### Linear Least Squares
Correlation coefficients measure the strength and sign of a relationship, but not the slope. One way to estimate the slope is by using a **linear least squares fit**. 
- The **linear fit** is a line modeling the relationships between variables
- The **least squares** fit  is the one minimizing the mean squared error (MSE) between the line and the data

Say we have some x- and y-values representing different variables. IF there is a linear relationship between them, then we expect each y-value to be related to an x-value through `intercept + slope * xs[i]`. We can then find the **residual**, or the vertical deviation from the line, using:

```
res = ys - (intercept + slope * xs)
```

The residuals might be due to random factors like measurement error, or non-random factors that are unknown.

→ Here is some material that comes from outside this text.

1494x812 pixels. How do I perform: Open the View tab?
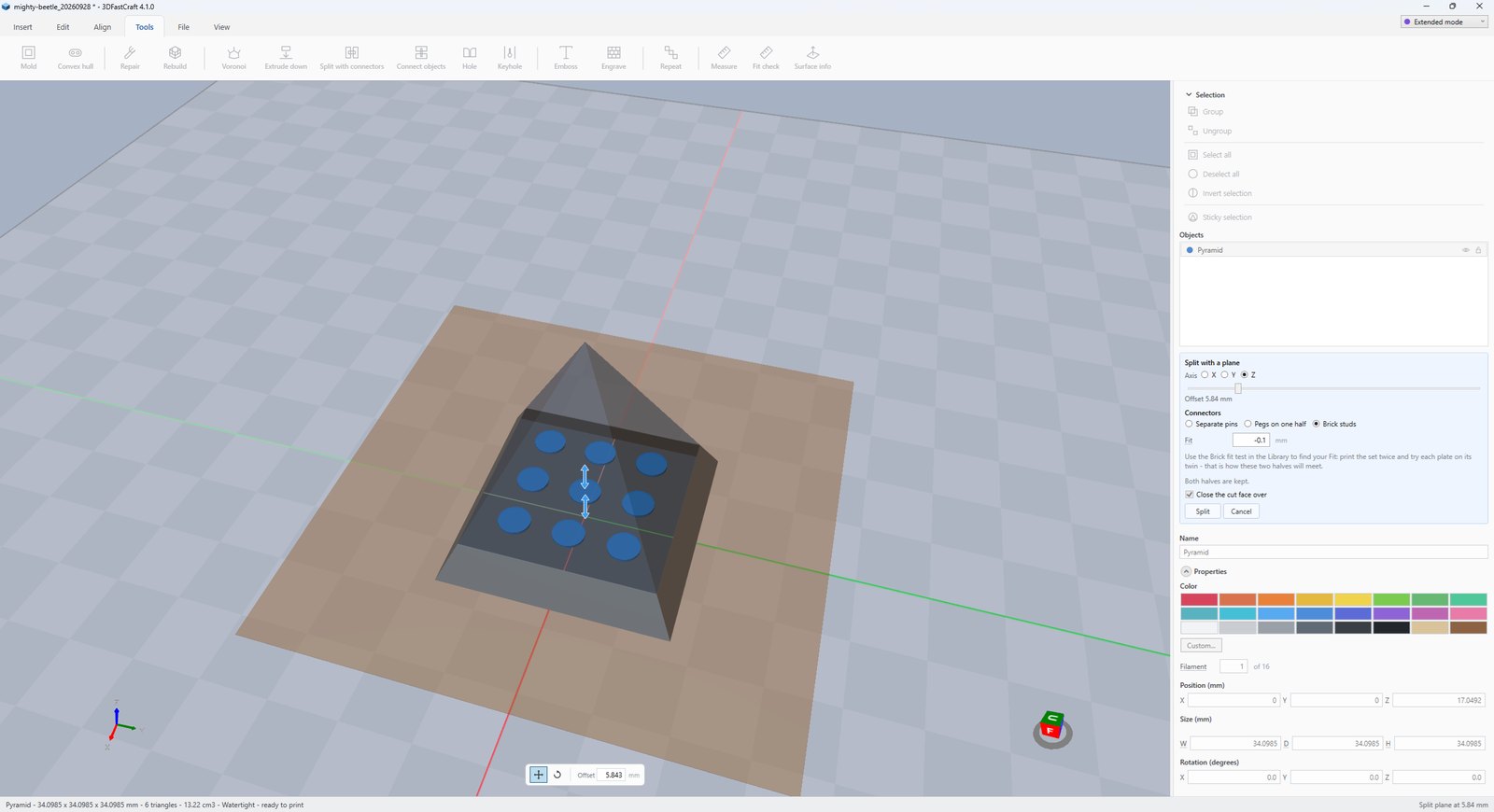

For example, if we are trying to predict someone's weight based on their height, unknown factors might include diet, exercise, and body type.

If we get the parameters `intercept` and `slope` wrong, the residuals get bigger, so we want the parameters that minimize the residuals. The most common choice when minimizing residuals is minimizing the sum of squared residuals, `sum(res**2)`. Why?
- Squaring will treat the positive and negative residuals the same
- Squaring gives more weight to large residuals, but not so much that the largest residual always dominates
- If the residuals are uncorrelated and normally distributed with mean 0 and constant, unknown variance, then the least squares fit is also the maximum likelihood estimator of `intercept` and `slope`.

Let's see this in action. 

In [23]:
import pandas as pd
import numpy as np

def Covariance(xSample, ySample):
    xMean = xSample.mean()
    yMean = ySample.mean()
    return np.dot(xSample - xMean, ySample - yMean) / xSample.count()

df = pd.read_pickle("nsfg_data.pkl")
live = df[df["outcome"] == 1]
noNan = live[(live["agepreg"].isna() == False) & (live["totalwgt_lb"].isna() == False)]
ages = noNan["agepreg"]
birthWgt = noNan["totalwgt_lb"]

xVar = np.var(ages, ddof=1)
xMean = np.mean(ages)
yMean = np.mean(birthWgt)

# Here, we calculate the slope and intercept for the linear fit for these two variables
slope = Covariance(ages, birthWgt) / xVar # The "n's" used to calculate both of these cancel out
intercept = yMean - slope * xMean

print(slope, intercept)

0.017451920308772035 6.830445129040682